§ **Extracted data entries**
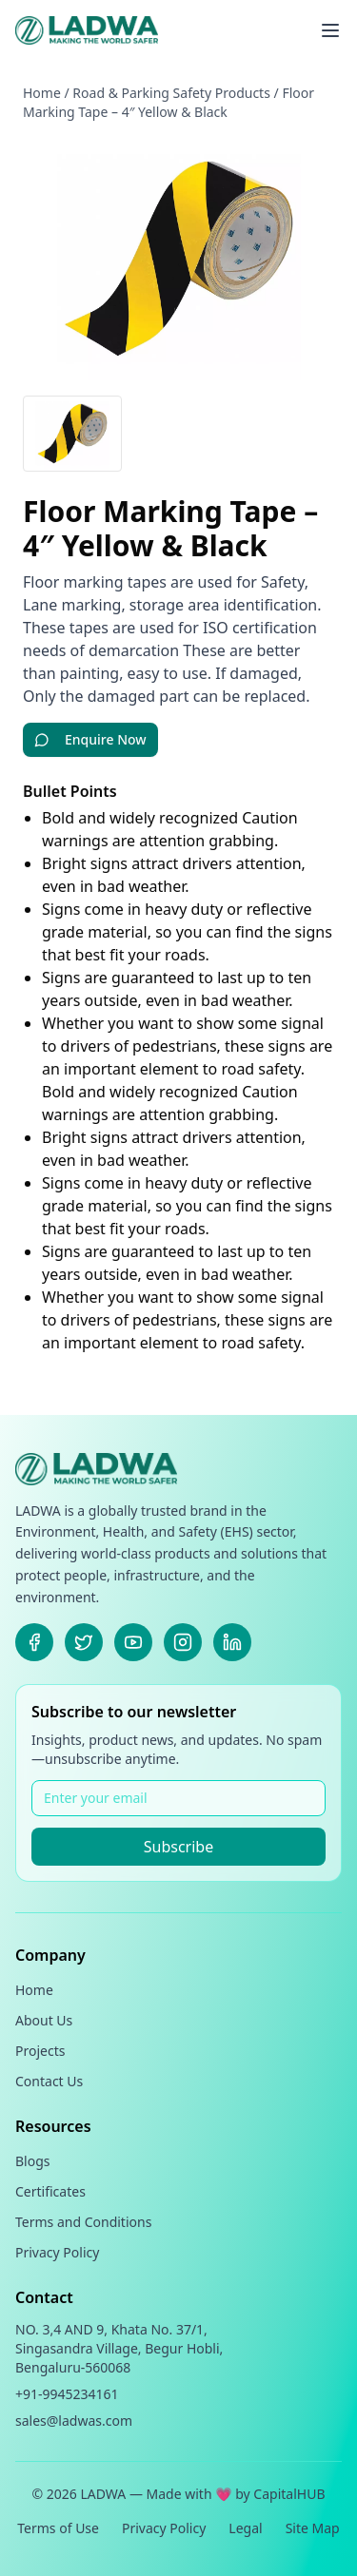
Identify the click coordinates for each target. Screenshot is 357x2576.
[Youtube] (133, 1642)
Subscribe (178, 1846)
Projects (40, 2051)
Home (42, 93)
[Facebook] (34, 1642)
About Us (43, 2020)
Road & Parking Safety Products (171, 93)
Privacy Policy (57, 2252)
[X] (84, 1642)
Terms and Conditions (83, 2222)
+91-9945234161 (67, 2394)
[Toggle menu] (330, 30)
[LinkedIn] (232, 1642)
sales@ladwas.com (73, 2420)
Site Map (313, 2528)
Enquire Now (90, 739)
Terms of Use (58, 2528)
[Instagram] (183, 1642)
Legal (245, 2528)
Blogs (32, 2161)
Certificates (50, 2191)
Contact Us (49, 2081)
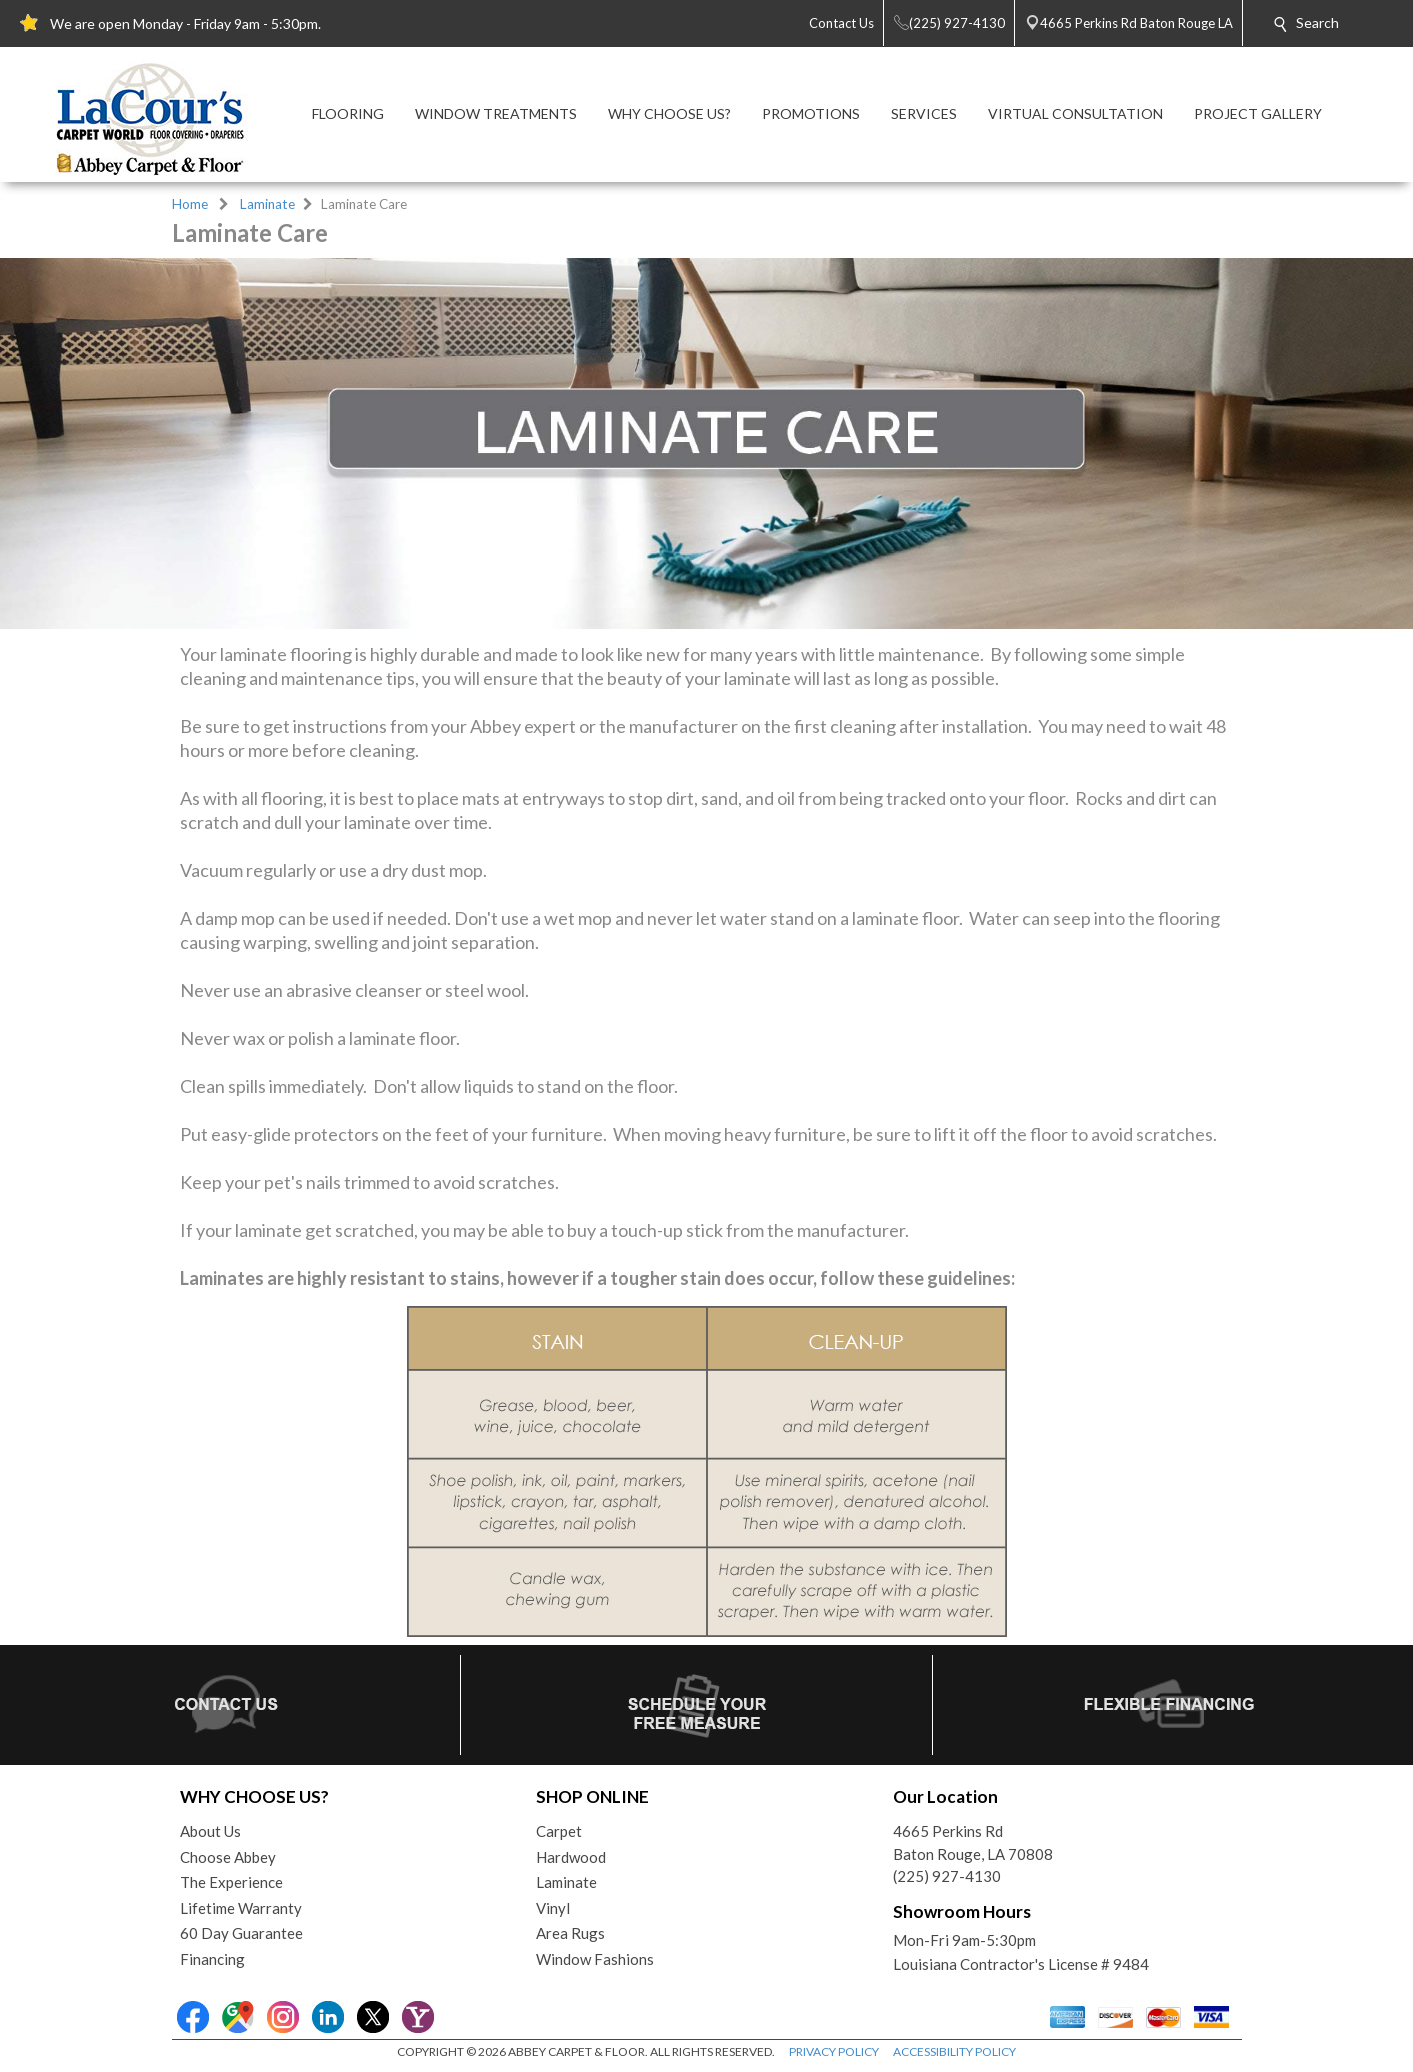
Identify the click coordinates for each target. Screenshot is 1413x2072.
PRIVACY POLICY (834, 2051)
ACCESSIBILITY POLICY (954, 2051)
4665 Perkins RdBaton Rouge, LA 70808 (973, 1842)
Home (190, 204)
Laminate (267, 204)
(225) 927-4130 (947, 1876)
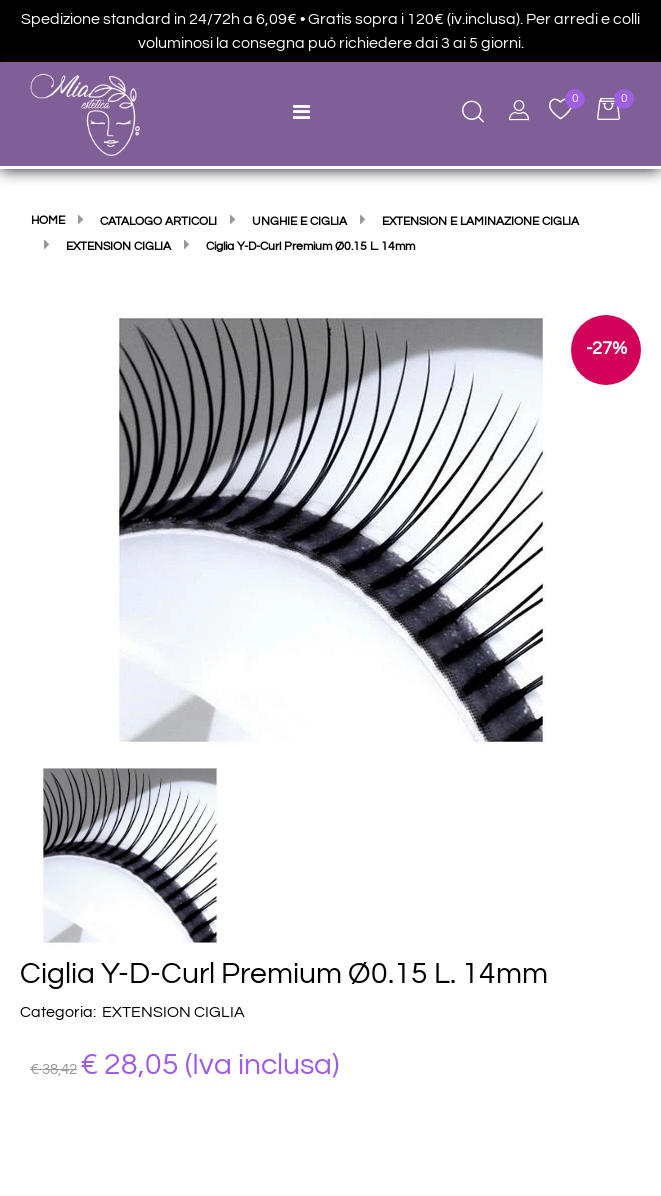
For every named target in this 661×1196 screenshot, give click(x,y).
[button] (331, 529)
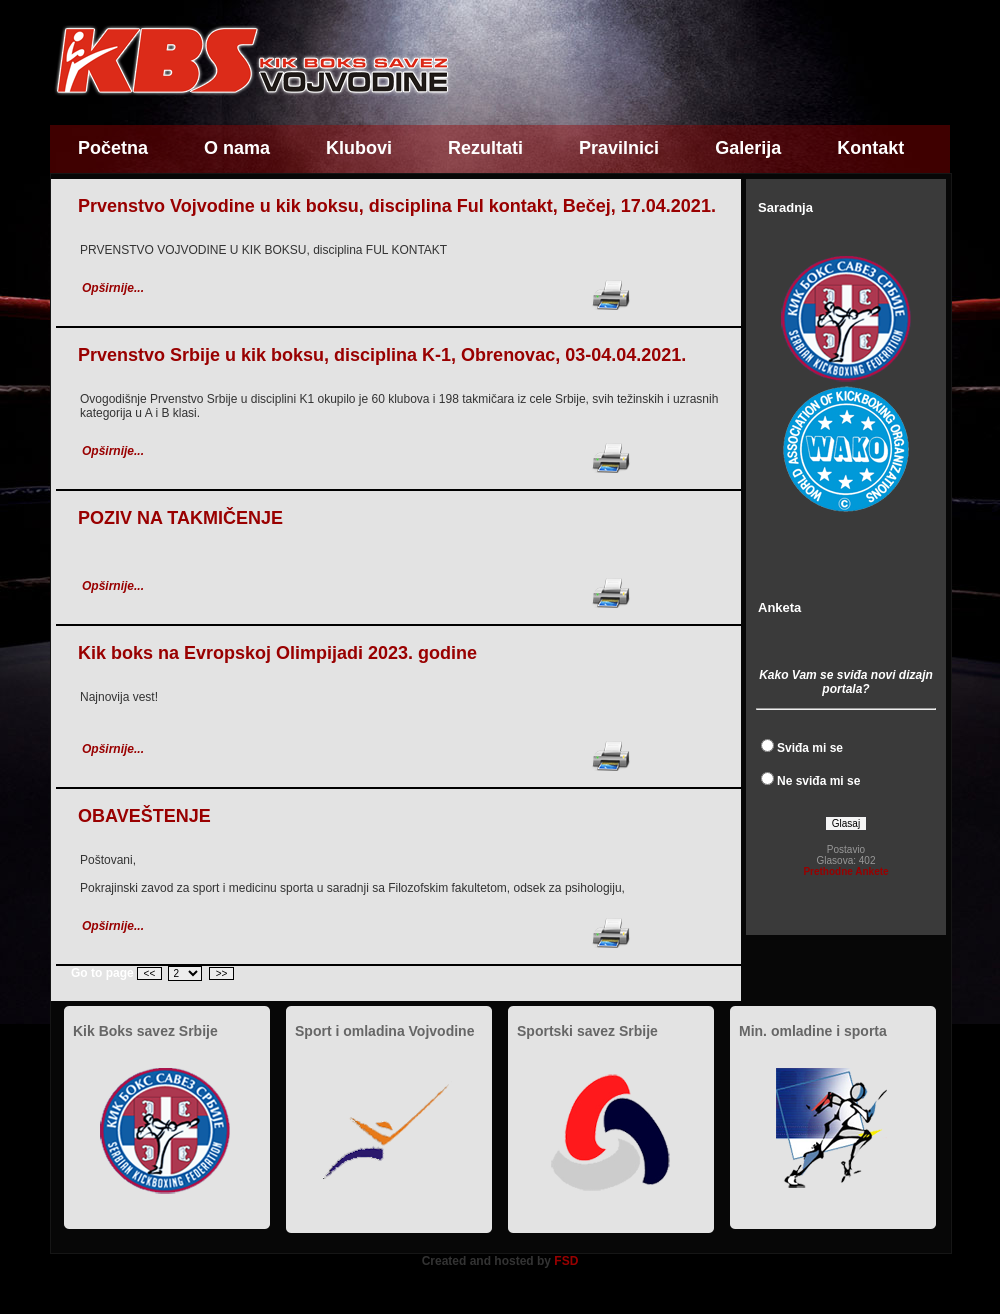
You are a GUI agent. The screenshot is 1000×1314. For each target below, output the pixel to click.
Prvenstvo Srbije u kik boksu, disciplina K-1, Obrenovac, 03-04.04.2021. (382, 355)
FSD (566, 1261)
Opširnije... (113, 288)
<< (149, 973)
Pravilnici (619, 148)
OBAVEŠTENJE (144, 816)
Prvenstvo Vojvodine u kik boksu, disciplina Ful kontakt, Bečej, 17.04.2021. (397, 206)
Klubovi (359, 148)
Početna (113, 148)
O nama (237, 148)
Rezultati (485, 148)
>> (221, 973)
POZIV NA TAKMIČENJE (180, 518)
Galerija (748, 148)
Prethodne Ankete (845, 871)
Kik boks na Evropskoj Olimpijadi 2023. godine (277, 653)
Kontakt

§ **Work to do**
Rescale the listing starting at the line containing "OBAVEŠTENJE (144, 816)" and ending at the end of the listing, both included. Write those lines out again with their text unchanged, multiplying every click coordinate by 1.8 and rounding to whole numbers, with halves rounded up.

§ **Result of this task**
OBAVEŠTENJE (259, 1469)
Prvenstvo Vojvodine u kik boksu, disciplina Ful kontakt, Bečej, 17.04.2021. (715, 371)
Klubovi (646, 266)
Početna (203, 266)
O nama (427, 266)
Rezultati (873, 266)
>> (398, 1751)
POZIV NA TAKMIČENJE (324, 932)
Galerija (1346, 266)
Prethodne Ankete (1521, 1568)
Kik boks na Evropskoj Olimpijadi 2023. godine (499, 1175)
Kontakt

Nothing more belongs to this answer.